The founders faced 93 investor rejections during the 2008 financial crisis but continued building based on customer feedback rather than investor validation. (35:34) Slava noted how he would track conversations on Twitter where people would change their weekend plans to work on their "Indiegogo video," providing validation that customers valued the product even when investors didn't. This demonstrates that when building something truly innovative, customer adoption often precedes investor understanding, and founders must be willing to persist through extended periods of rejection while staying focused on solving real problems for real people.
Rather than accept early funding offers at low valuations, the founders chose to bootstrap for nearly four years using $30,000 each from their personal savings. (34:09) This decision allowed them to maintain control over their vision of creating an open, democratic funding platform. While financially challenging, bootstrapping enabled them to prove their concept and build momentum before raising $15 million in their Series A at a much higher valuation, demonstrating that sometimes delayed gratification and financial sacrifice can lead to better long-term outcomes.
Despite pressure to curate projects and increase success rates, Indiegogo remained philosophically committed to being an open platform where "the world decides what deserves to get funded." (53:49) Danae emphasized that becoming a gatekeeper would have defeated their core mission of democratizing access to capital. This openness allowed for unexpected successes like the "world's first crowdfunded baby" and enabled innovation across all categories, proving that trust in collective wisdom often yields better results than top-down curation.

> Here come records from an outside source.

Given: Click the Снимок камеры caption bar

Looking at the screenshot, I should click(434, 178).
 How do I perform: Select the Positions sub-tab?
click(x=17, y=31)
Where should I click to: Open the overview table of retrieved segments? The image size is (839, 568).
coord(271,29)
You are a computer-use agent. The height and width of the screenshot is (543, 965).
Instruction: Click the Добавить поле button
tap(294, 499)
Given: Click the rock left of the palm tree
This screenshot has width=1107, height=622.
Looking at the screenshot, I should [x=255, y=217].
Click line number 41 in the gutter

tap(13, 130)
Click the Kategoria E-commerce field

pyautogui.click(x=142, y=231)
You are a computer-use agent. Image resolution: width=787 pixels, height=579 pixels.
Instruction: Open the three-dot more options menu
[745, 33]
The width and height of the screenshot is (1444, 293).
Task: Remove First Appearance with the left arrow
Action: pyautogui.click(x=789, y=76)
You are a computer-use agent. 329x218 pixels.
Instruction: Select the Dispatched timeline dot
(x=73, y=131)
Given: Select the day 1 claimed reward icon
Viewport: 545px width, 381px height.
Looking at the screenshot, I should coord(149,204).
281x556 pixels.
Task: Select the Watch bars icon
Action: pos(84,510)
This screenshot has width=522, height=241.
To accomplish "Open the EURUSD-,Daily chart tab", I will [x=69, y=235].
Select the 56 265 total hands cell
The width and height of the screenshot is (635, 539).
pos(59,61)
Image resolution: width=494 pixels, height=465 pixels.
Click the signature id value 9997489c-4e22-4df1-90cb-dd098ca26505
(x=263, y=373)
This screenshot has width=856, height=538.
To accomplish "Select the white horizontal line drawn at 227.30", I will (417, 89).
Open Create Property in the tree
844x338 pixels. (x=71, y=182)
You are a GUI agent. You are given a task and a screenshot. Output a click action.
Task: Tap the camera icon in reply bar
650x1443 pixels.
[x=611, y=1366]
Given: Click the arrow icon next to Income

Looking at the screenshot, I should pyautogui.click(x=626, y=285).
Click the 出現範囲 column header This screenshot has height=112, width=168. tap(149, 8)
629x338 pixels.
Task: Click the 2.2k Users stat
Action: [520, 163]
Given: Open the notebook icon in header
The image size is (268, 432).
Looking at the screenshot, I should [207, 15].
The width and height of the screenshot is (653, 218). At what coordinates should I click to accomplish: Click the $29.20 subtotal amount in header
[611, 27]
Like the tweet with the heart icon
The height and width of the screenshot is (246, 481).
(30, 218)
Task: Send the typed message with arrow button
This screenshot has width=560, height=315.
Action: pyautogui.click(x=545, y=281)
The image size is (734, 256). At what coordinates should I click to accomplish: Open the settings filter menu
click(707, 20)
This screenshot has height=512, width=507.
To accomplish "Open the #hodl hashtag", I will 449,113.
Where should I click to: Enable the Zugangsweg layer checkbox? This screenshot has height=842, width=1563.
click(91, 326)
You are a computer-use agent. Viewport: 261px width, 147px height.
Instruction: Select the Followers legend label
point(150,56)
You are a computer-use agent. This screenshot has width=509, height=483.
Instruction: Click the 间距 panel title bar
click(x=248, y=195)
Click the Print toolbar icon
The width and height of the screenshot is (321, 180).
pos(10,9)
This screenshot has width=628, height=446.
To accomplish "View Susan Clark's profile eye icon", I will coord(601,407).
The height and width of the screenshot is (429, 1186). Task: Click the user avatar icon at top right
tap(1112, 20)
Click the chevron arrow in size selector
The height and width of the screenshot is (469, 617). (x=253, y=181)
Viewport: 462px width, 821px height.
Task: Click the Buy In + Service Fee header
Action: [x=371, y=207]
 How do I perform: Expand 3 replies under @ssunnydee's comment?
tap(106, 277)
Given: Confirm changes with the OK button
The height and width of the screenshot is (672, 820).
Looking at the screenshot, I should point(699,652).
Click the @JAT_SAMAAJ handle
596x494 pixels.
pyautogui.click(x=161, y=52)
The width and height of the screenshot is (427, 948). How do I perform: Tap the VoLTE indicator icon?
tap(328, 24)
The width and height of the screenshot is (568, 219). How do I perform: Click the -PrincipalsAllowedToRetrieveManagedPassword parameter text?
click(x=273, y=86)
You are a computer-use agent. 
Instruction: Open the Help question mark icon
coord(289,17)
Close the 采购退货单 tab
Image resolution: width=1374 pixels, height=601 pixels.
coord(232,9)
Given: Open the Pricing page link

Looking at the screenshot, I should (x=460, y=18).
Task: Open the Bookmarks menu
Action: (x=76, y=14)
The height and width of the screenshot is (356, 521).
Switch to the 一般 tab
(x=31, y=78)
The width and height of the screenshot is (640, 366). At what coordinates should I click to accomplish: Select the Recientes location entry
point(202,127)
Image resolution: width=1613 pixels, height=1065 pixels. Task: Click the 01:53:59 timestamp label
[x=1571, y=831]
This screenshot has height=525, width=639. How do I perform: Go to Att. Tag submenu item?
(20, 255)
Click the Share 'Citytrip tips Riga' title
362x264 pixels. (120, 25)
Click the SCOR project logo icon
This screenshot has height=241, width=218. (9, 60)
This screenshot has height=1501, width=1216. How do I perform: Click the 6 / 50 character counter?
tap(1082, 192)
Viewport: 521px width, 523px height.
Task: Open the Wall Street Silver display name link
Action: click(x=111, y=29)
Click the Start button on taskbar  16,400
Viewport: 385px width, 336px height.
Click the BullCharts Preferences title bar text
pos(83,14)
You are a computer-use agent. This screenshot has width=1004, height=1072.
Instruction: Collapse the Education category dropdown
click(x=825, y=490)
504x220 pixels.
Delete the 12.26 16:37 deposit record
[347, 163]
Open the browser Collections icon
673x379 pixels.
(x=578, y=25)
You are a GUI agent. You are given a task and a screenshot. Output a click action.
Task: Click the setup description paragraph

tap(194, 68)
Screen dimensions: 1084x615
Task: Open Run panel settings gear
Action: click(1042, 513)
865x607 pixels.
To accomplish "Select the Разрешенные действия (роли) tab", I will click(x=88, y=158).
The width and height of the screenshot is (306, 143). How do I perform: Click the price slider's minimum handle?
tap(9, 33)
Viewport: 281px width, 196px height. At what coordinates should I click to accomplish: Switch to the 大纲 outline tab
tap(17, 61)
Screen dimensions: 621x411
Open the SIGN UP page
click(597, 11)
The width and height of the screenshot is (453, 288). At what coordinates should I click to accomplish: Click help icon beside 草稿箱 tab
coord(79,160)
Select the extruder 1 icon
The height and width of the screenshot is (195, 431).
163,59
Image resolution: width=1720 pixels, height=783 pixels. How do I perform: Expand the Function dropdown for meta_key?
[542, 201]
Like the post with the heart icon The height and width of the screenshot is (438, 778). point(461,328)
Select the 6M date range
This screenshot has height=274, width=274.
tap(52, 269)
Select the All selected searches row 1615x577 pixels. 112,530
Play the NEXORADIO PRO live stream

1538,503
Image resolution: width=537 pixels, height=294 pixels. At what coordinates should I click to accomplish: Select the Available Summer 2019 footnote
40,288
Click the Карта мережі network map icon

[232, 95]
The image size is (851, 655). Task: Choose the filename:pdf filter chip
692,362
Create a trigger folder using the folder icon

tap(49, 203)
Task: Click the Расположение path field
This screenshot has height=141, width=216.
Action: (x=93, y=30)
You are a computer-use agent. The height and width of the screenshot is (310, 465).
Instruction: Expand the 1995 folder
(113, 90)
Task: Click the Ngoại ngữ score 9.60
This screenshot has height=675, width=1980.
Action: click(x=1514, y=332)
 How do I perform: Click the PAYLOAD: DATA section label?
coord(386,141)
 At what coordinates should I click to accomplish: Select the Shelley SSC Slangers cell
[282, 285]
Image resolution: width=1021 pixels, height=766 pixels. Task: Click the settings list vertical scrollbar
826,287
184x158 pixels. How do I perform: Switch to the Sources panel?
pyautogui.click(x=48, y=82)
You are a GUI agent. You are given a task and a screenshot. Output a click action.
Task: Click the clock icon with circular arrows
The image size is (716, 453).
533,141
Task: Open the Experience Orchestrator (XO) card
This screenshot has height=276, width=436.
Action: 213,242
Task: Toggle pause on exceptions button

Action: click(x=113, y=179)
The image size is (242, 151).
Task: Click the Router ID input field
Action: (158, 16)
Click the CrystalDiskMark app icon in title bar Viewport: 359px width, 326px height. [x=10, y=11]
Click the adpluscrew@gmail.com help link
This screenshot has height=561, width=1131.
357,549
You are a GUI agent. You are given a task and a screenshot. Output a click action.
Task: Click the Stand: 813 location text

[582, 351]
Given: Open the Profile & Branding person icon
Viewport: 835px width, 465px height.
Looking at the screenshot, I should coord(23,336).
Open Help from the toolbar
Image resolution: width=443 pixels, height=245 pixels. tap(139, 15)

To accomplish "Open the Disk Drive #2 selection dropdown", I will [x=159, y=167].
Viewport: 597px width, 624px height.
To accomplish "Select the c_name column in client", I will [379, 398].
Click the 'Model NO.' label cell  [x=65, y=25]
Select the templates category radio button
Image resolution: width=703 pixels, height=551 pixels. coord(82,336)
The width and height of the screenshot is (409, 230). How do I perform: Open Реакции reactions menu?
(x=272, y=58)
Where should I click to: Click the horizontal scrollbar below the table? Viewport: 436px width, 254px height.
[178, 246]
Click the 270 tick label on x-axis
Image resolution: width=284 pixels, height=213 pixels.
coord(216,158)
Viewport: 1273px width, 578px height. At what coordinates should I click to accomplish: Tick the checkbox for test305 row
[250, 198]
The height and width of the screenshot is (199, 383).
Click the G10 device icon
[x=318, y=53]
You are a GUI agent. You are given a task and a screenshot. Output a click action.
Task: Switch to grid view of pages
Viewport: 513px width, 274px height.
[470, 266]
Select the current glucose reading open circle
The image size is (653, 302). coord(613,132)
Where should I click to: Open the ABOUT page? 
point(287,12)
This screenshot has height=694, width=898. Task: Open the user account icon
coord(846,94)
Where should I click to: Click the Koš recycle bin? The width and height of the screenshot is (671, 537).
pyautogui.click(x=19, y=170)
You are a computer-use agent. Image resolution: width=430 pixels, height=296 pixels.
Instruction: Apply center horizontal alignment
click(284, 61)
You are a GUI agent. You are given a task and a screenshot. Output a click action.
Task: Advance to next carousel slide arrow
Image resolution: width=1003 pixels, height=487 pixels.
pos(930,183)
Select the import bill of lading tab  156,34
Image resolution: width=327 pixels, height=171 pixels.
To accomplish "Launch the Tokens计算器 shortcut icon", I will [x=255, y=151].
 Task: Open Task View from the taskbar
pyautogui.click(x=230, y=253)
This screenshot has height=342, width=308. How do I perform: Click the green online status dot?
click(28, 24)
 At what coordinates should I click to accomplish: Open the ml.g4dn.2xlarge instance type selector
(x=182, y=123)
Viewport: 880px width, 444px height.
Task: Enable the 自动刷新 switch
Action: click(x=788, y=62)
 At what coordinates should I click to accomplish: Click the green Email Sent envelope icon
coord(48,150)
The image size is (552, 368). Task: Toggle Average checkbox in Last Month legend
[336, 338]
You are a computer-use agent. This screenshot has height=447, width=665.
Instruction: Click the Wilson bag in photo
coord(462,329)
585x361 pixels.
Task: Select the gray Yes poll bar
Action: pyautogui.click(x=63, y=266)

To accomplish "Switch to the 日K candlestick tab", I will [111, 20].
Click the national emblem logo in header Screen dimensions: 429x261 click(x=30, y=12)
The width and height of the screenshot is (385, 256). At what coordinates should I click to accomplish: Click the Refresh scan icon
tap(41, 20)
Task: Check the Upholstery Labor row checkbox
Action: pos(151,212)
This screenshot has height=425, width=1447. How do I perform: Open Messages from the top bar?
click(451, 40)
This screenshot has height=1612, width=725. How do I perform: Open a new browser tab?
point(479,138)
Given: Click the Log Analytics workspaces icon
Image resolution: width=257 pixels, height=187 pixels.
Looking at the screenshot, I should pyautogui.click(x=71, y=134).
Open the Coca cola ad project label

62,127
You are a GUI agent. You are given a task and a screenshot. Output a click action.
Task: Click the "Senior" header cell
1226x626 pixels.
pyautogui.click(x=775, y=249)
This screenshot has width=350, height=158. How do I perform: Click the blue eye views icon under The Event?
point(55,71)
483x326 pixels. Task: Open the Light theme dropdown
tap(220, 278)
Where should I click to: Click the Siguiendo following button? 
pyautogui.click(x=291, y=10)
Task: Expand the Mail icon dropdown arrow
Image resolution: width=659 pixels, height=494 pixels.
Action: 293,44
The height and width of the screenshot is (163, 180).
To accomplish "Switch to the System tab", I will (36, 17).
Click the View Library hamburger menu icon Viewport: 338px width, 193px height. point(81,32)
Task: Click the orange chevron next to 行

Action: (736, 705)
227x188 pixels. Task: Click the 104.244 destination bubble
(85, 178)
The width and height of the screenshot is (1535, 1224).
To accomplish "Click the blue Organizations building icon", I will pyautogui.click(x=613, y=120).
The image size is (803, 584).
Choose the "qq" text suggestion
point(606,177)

Both founders' personal experiences with financial inequality shaped their mission. Danae's emotional reaction to seeing worthy producers begging for money at (14:27) "Hollywood Meets Wall Street" connected to her parents' struggles with bankruptcy and stolen business ideas. Slava's experience raising money for myeloma research after losing his father revealed the inefficiencies in fundraising. These personal pain points provided the emotional fuel needed to persist through years of uncertainty and rejection, showing that the most impactful businesses often emerge from founders' lived experiences with systemic problems.
When the board replaced Slava as CEO despite the company's success, he reflected that "if you take out the founders too early, I do think you handicap the potential of the future of that company." (64:04) The subsequent missed opportunities, including not capturing verticals that competitors like GoFundMe and Patreon would dominate, suggest that founder vision and risk tolerance are particularly valuable during high-growth phases when companies need to make bold strategic bets rather than focus purely on unit economics and profitability.